Adaptive Bayesian Estimation of Mixed Discrete-Continuous Distributions under Smoothness and Sparsity

Andriy Norets
,
Brown University
Justinas Pelenis
,
Institute for Advanced Studies-Vienna

Abstract

We consider nonparametric estimation of a mixed discrete-continuous distribution
under anisotropic smoothness conditions and possibly increasing number of support points for the discrete part of the distribution. For these settings, we derive lower bounds on the estimation rates in the total variation distance. Next, we consider a nonparametric mixture of normals model that uses continuous latent variables for the discrete part of the observations. We show that the posterior in this model contracts at rates that are equal to the derived lower bounds up to a log factor. Thus, Bayesian mixture of normals models can be used for optimal adaptive estimation of mixed discrete-continuous distributions.

Density Forecasts in Panel Data Models: A Semiparametric Bayesian Perspective

Laura Liu
,
Federal Reserve Board

Abstract

This paper constructs individual-specific density forecasts for a panel of firms or households using a dynamic linear model with common and heterogeneous coefficients and cross-sectional heteroskedasticity.
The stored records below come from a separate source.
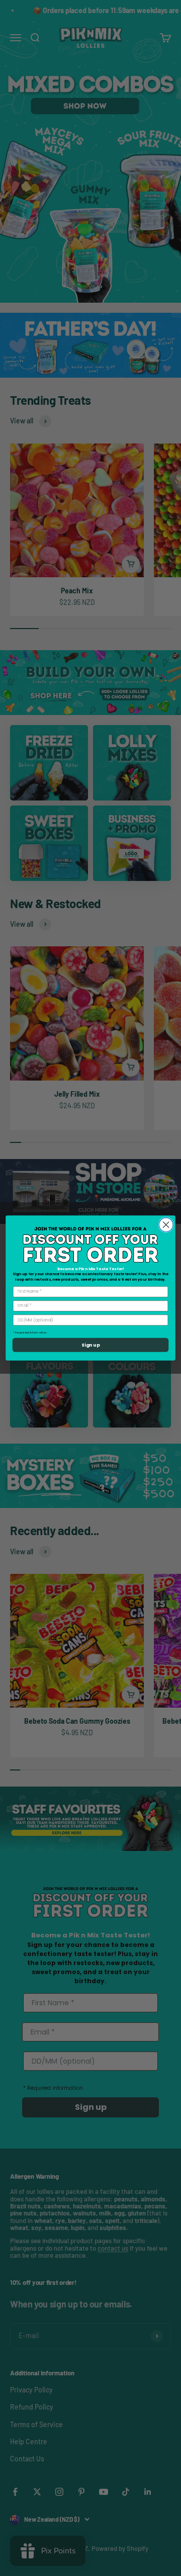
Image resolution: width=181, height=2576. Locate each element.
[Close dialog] (166, 1225)
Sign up (90, 1345)
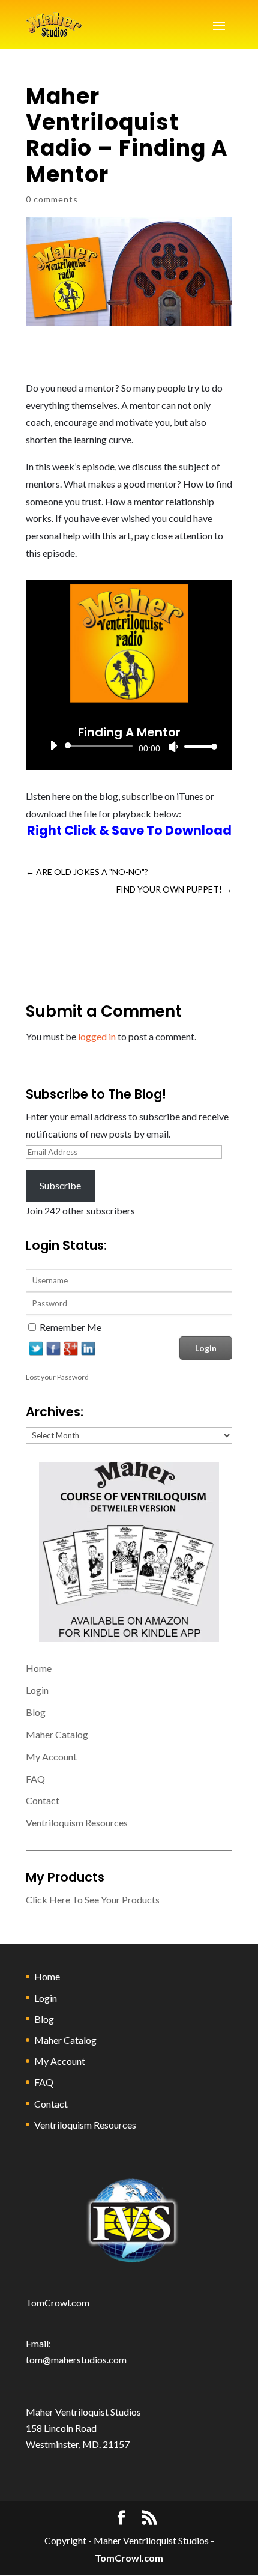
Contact (42, 1800)
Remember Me (70, 1327)
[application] (129, 746)
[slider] (197, 746)
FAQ (35, 1778)
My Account (51, 1756)
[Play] (53, 745)
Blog (36, 1712)
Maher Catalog (57, 1734)
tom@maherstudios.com (76, 2359)
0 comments (52, 199)
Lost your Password (57, 1376)
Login (37, 1690)
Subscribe (60, 1185)
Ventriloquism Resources (77, 1822)
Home (39, 1668)
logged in (97, 1036)
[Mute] (173, 746)
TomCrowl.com (57, 2302)
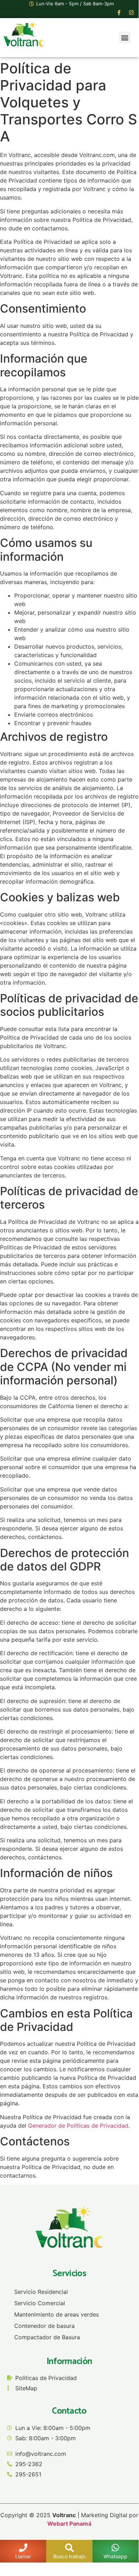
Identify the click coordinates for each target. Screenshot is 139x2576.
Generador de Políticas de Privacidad (78, 2125)
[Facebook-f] (119, 12)
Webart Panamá (69, 2523)
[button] (125, 37)
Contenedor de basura (44, 2325)
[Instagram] (131, 12)
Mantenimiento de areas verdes (56, 2314)
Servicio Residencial (41, 2291)
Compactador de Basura (47, 2337)
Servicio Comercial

The panel considered in this paper features a large cross-sectional dimension N but short time series T. Due to the short T, traditional methods have difficulty in disentangling the heterogeneous parameters from the shocks, which contaminates the estimates of the heterogeneous parameters. To tackle this problem, I assume that there is an underlying distribution of heterogeneous parameters, model this distribution nonparametrically allowing for correlation between heterogeneous parameters and initial conditions as well as individual-specific regressors, and then estimate this distribution by pooling the information from the whole cross-section together. Theoretically, I prove that both the estimated common parameters and the estimated distribution of the heterogeneous parameters achieve posterior consistency, and that the density forecasts asymptotically converge to the oracle forecast. Methodologically, I develop a simulation-based posterior sampling algorithm specifically addressing the nonparametric density estimation of unobserved heterogeneous parameters. Monte Carlo simulations and an application to young firm dynamics demonstrate improvements in density forecasts relative to alternative approaches.
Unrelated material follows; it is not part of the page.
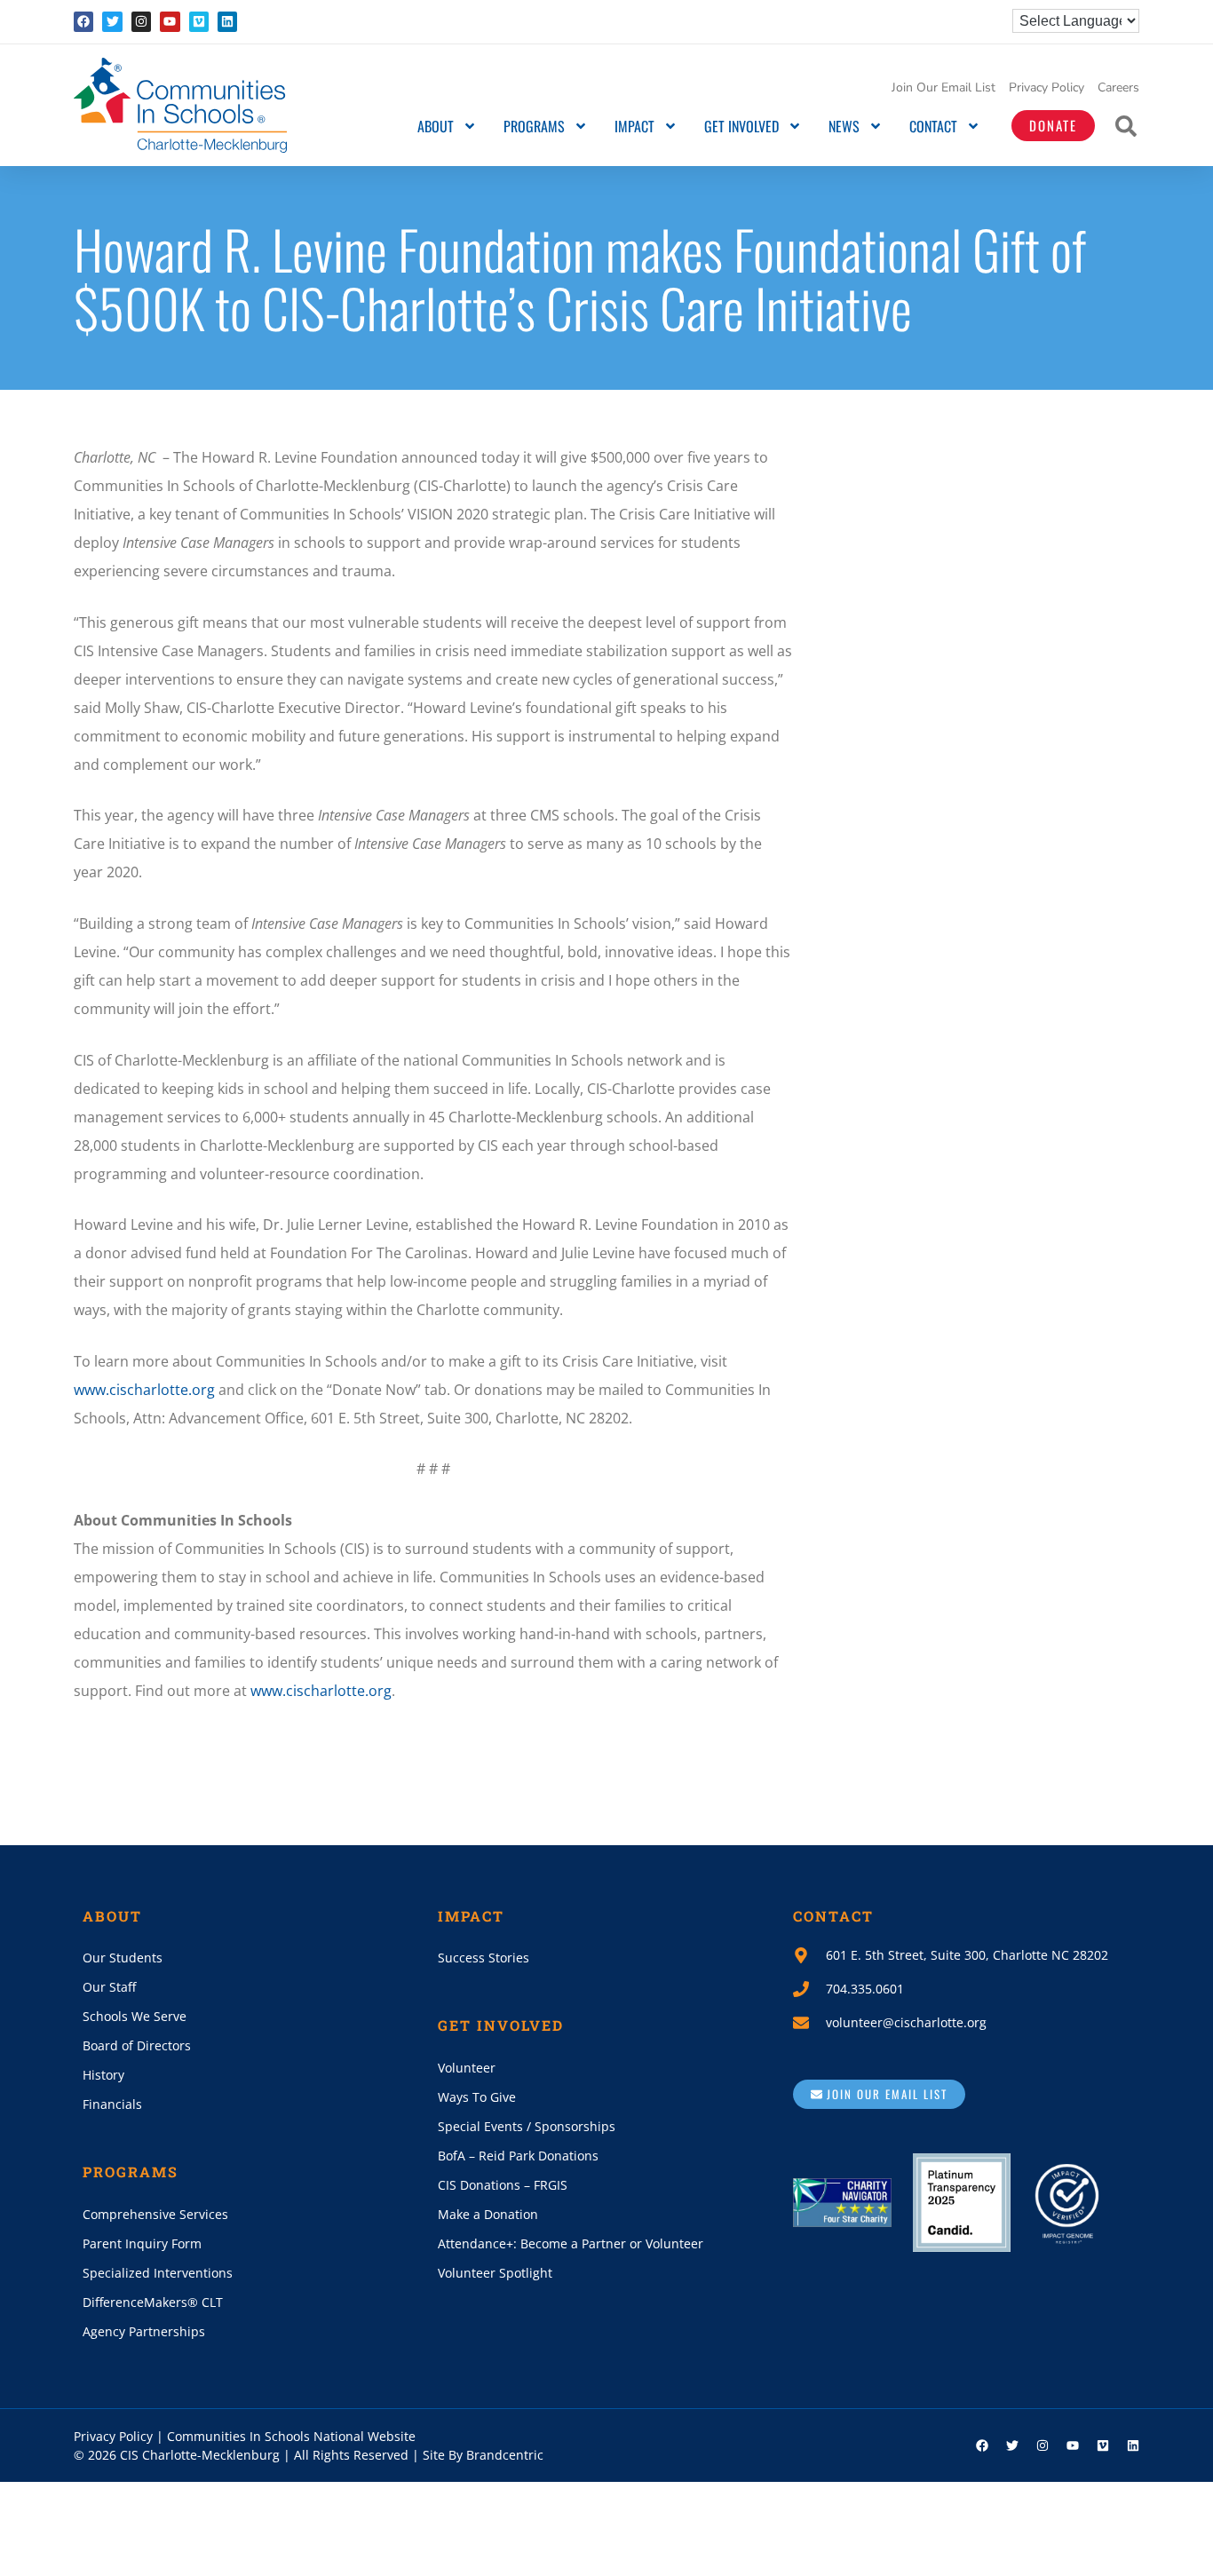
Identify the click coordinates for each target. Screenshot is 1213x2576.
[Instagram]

Likelihood Evaluation of Models with Occasionally Binding Constraints

Pablo Cuba-Borda
,
Federal Reserve Board
Luca Guerrieri
,
Federal Reserve Board
Matteo Iacoviello
,
Boston College
Molin Zhong
,
Federal Reserve Board

Abstract

Applied researchers often need to estimate key parameters of DSGE models. Except in a handful of special cases, both the solution and the estimation step will require the use of numerical approximation techniques that introduce additional sources of error between the "true" value of the parameter and its actual estimate. In this paper, we focus on likelihood evaluation of models with occasionally binding constraints. We highlight how solution approximation errors and errors in specifying the likelihood function interact in ways that can compound each other.
JEL Classifications
  • C1 - Econometric and Statistical Methods and Methodology: General
  • C5 - Econometric Modeling